大量印刷文件继续被用于各种重要和琐碎的应用。这些应用通常依赖于以印刷文本文件形式提供的信息，而由于时间限制和资源匮乏，对这些文件的完整性验证构成了挑战。源打印机识别可以快速、经济高效地提供有关打印文件来源和完整性的重要信息。即使识别出欺诈性文件，有关其来源的信息也有助于阻止未来的欺诈行为。如果用智能手机摄像头取代扫描仪来获取文档，那么文档取证将变得更加经济、用户友好，甚至在许多有利于远程和分布式分析的应用中更加快捷。在现有方法的基础上，我们建议从字母图像及其打印机特定噪声残差的融合中学习单一 CNN 模型。在没有任何公开数据集的情况下，我们创建了一个新的数据集，该数据集由 2250 张文档图像组成，这些图像是由 18 台打印机打印的文本文档，并由智能手机摄像头在五种采集设置下获取。在 5 × 2 交叉验证方法下，使用字母 "e "的图像，所提出的方法达到了 98.42% 的文档分类准确率。此外，在使用约 50 万个各种类型的字母进行测试时，该方法的字母和文档分类准确率分别达到了 90.33% 和 98.01%，从而凸显了不依赖单一字母类型而学习判别模型的能力。此外，在各种采集设置下，包括低照度和文档与相机平面之间的角度变化，分类准确率也令人鼓舞。

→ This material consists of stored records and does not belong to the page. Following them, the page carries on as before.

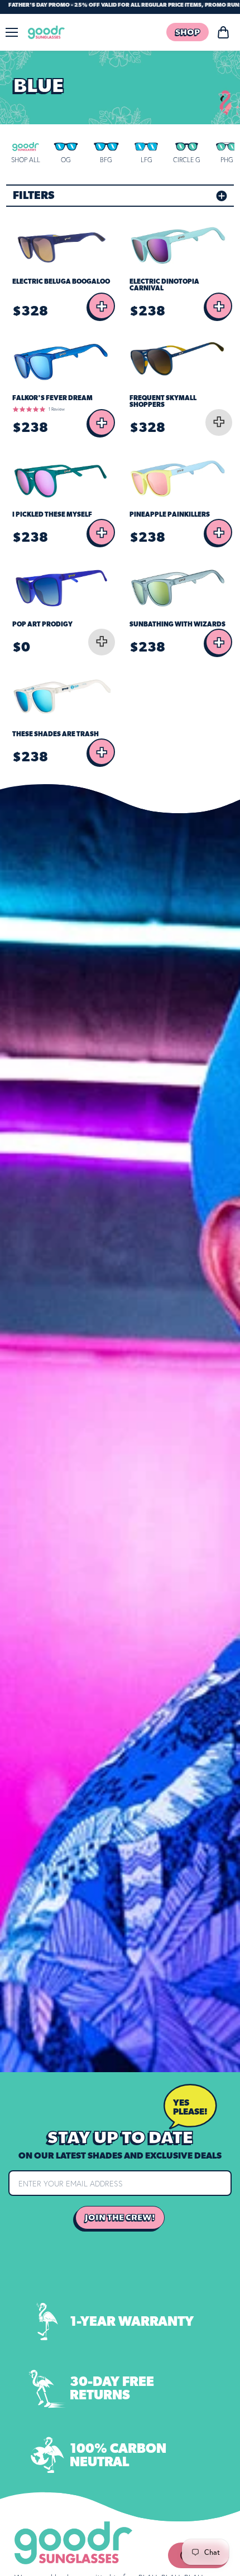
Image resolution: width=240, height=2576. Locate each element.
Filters (33, 195)
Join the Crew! (120, 2217)
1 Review (57, 409)
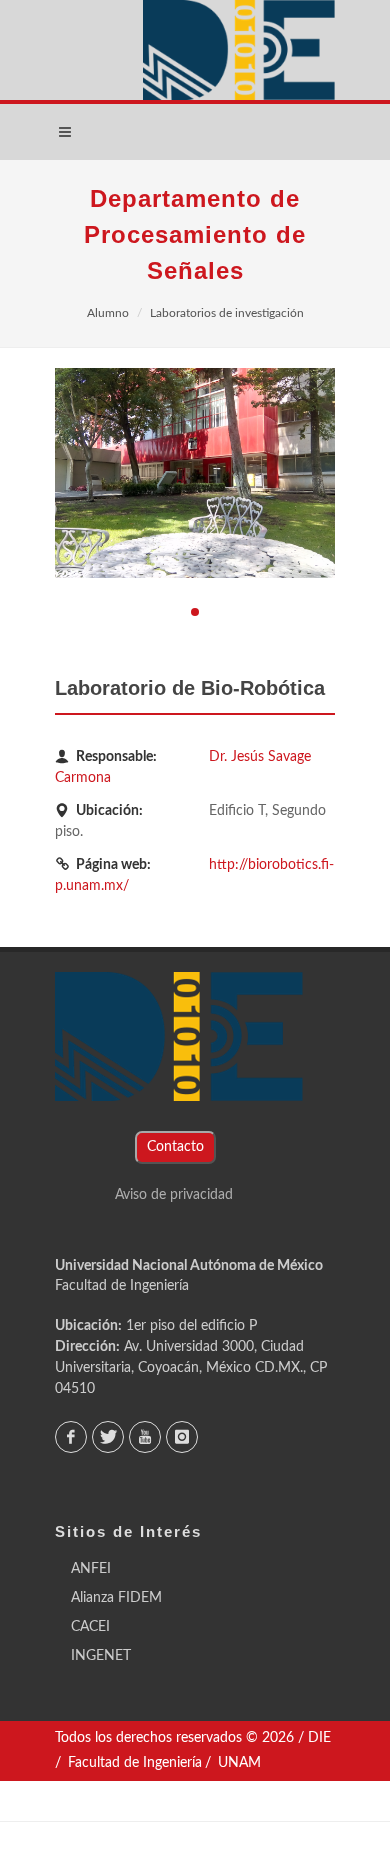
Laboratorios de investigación (227, 313)
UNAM (239, 1763)
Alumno (108, 313)
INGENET (101, 1656)
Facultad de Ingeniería (122, 1286)
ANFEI (91, 1569)
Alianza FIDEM (116, 1598)
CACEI (90, 1627)
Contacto (175, 1147)
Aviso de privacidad (174, 1195)
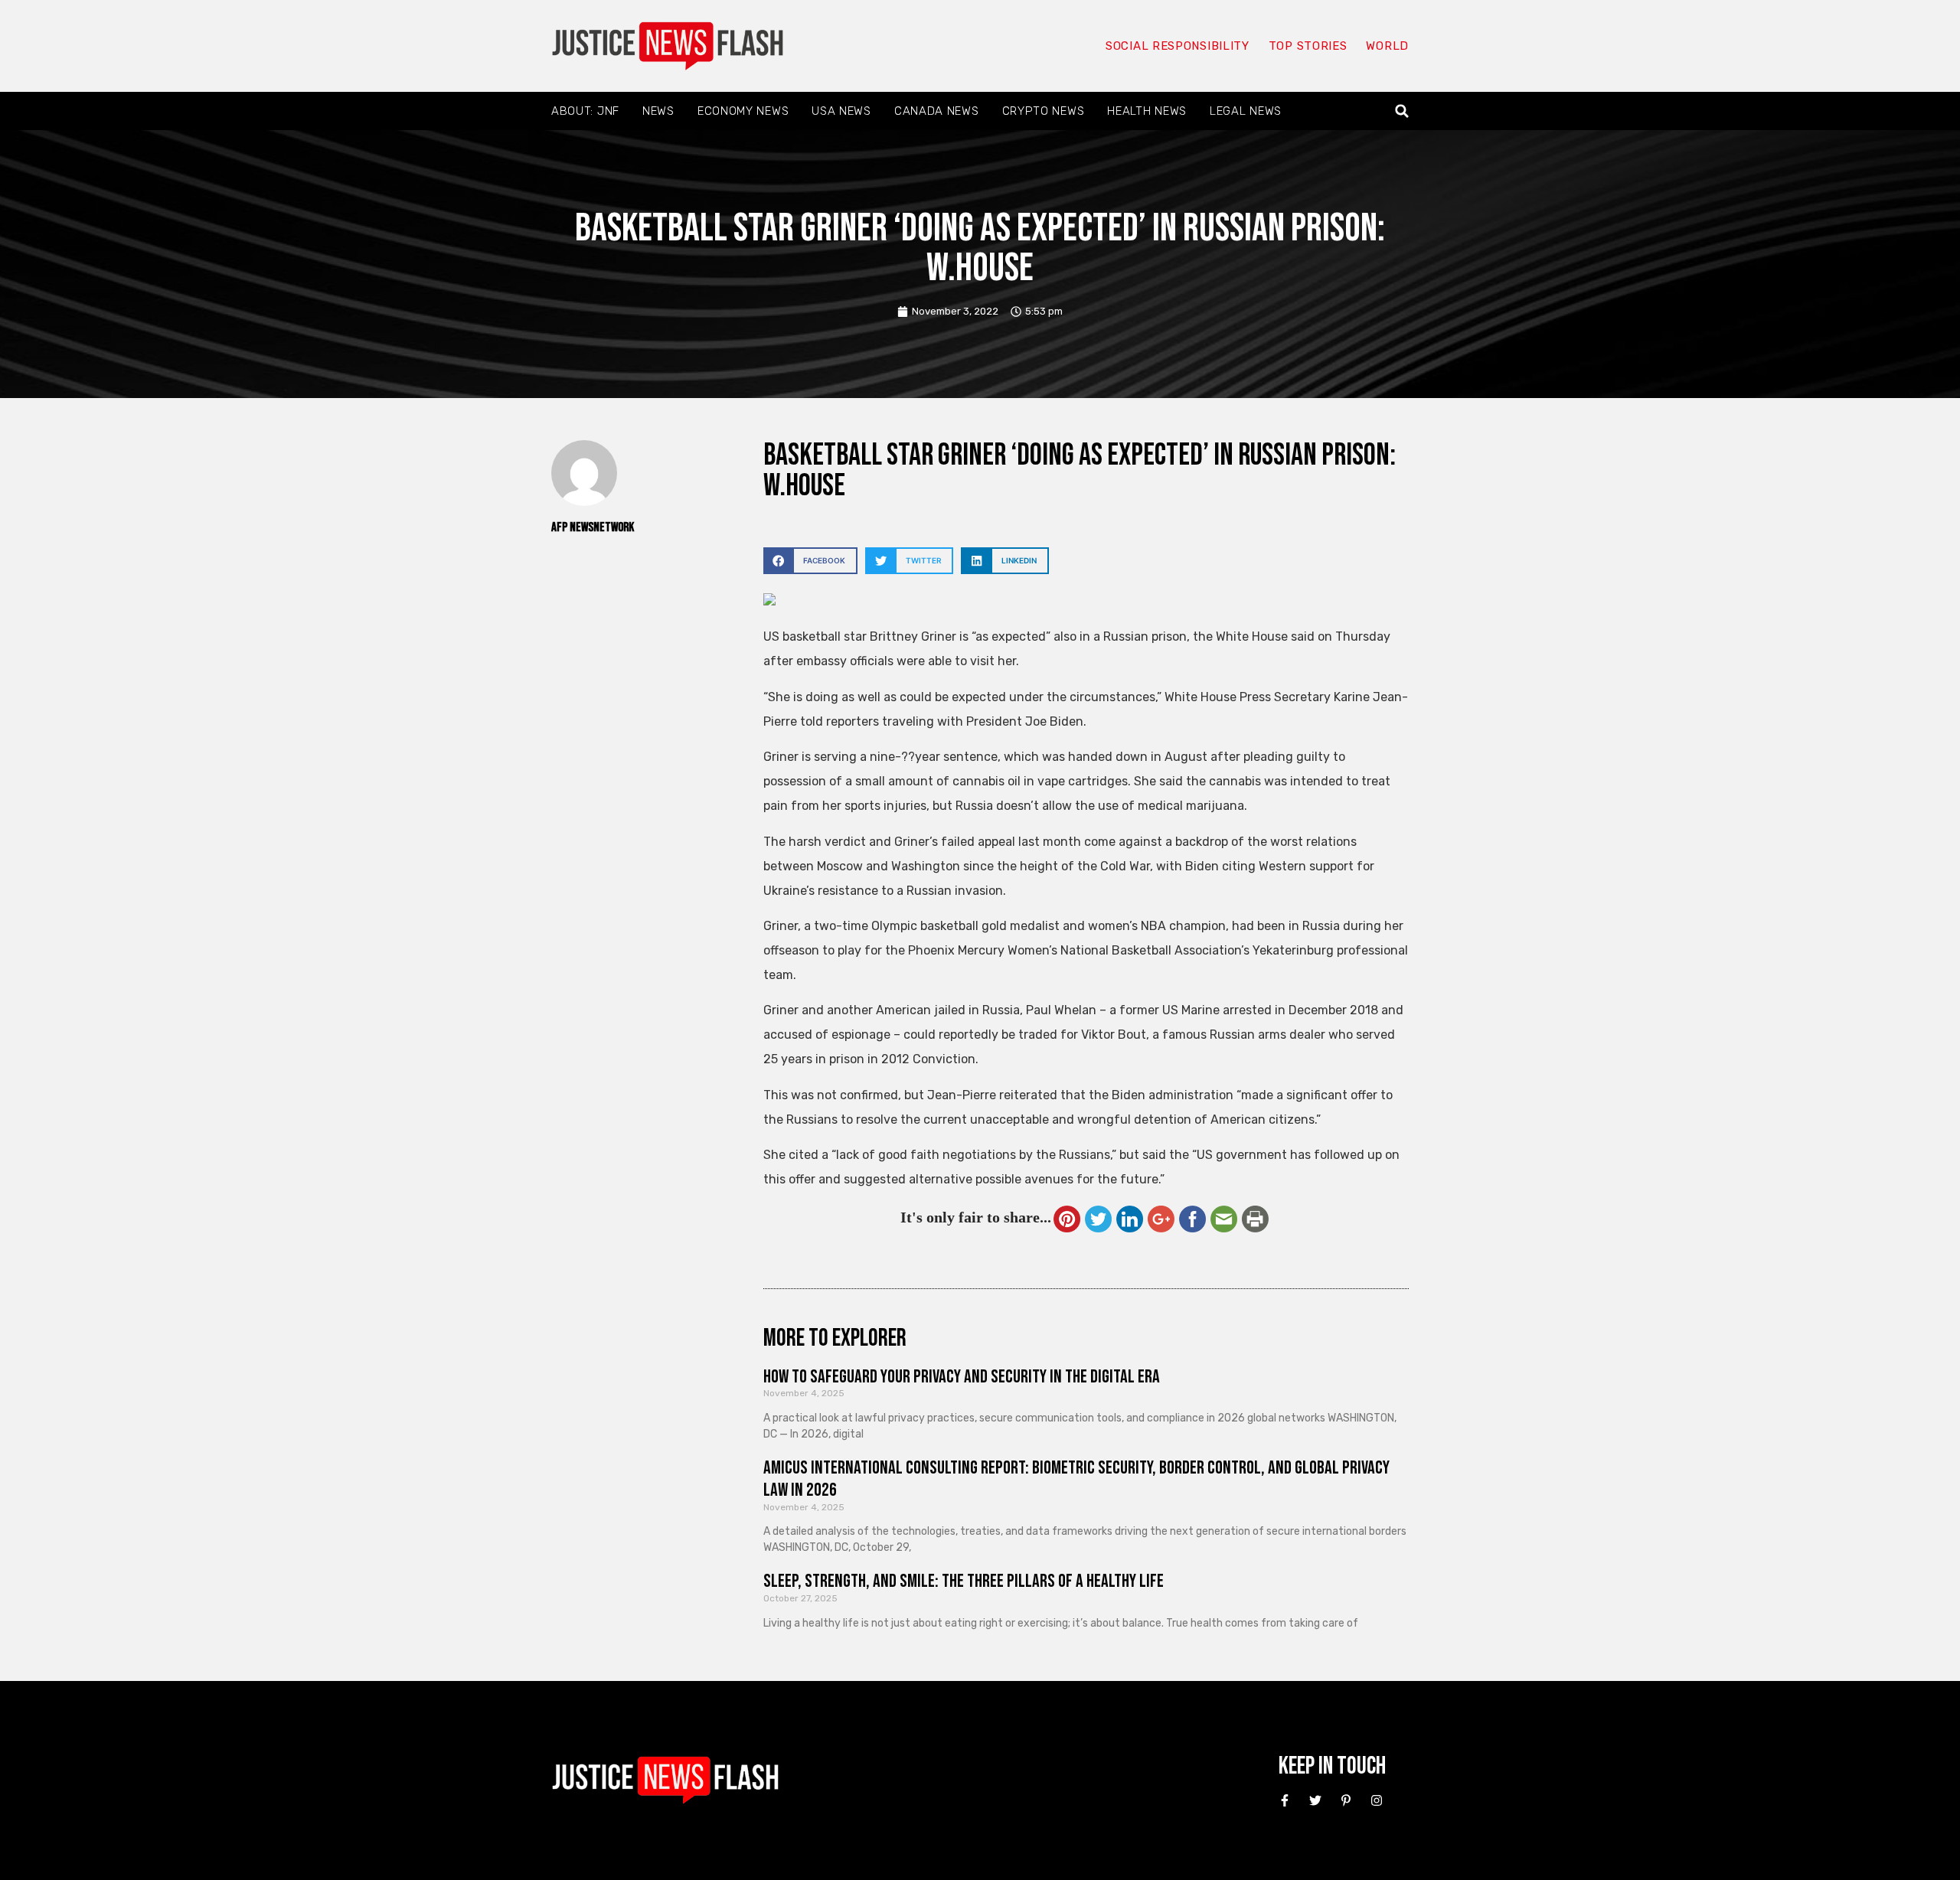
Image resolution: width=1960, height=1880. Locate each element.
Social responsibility (1178, 46)
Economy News (743, 111)
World (1387, 46)
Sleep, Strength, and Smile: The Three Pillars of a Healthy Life (963, 1581)
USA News (841, 111)
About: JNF (585, 111)
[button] (1402, 111)
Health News (1147, 111)
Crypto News (1043, 111)
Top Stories (1308, 46)
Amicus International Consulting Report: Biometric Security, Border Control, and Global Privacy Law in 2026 (1076, 1479)
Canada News (936, 111)
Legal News (1246, 111)
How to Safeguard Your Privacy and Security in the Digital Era (961, 1377)
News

本文章由计算机程序翻译，如有差异，请以英文原文为准。

求助全文

约1分钟内获得全文求助全文

来源期刊

Journal of Information Security and Applications Computer Science-Computer Networks and Communications

CiteScore

10.90

自引率

5.40%

发文量

206

审稿时长

56 days

期刊介绍： Journal of Information Security and Applications (JISA) focuses on the original research and practice-driven applications with relevance to information security and applications. JISA provides a common linkage between a vibrant scientific and research community and industry professionals by offering a clear view on modern problems and challenges in information security, as well as identifying promising scientific and "best-practice" solutions. JISA issues offer a balance between original research work and innovative industrial approaches by internationally renowned information security experts and researchers.